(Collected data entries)
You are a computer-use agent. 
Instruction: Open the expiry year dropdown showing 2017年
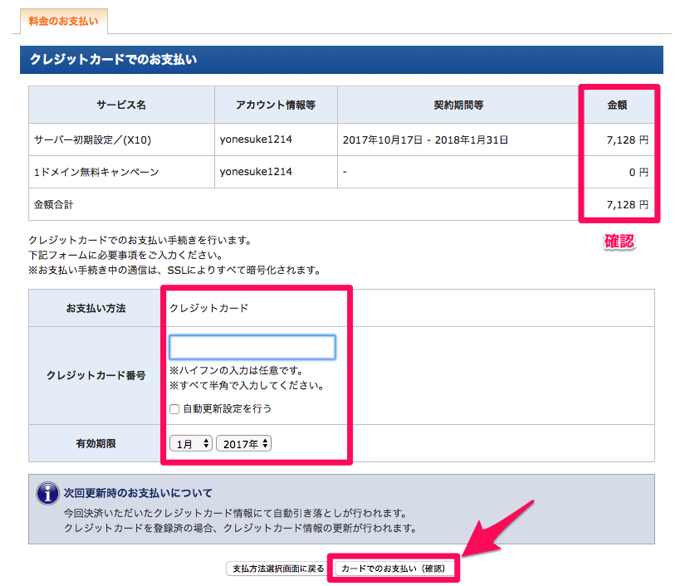tap(244, 443)
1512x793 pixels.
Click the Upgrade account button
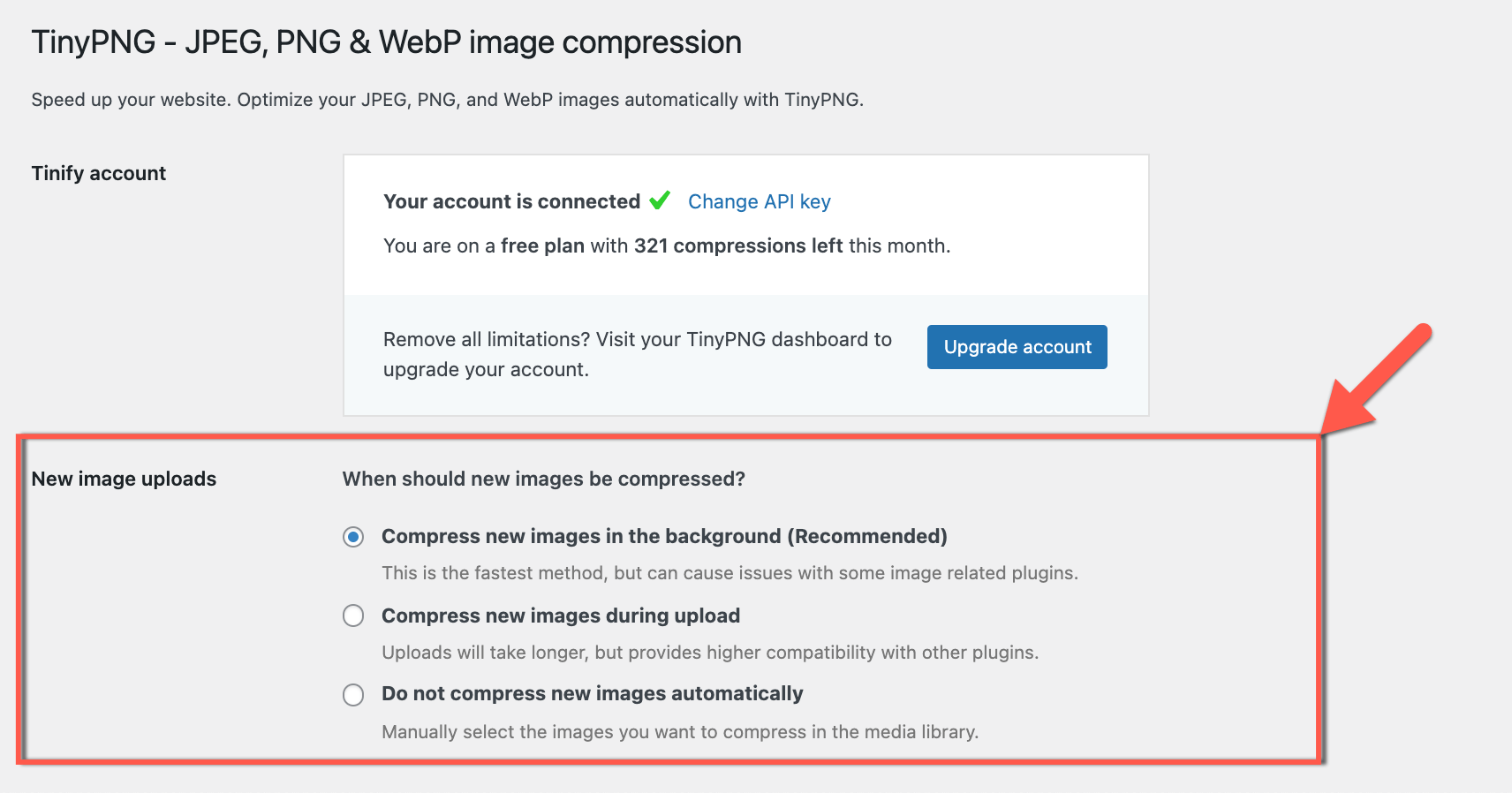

> **What you will do**
Beginning at the line that holds "Instruction: Open the" and ending with the last line of the entries, please set down each line exactly, leaving every picture out.

> **Response below**
Instruction: Open the expiry year dropdown showing 2017年
tap(244, 443)
1512x793 pixels.
Click the Upgrade account button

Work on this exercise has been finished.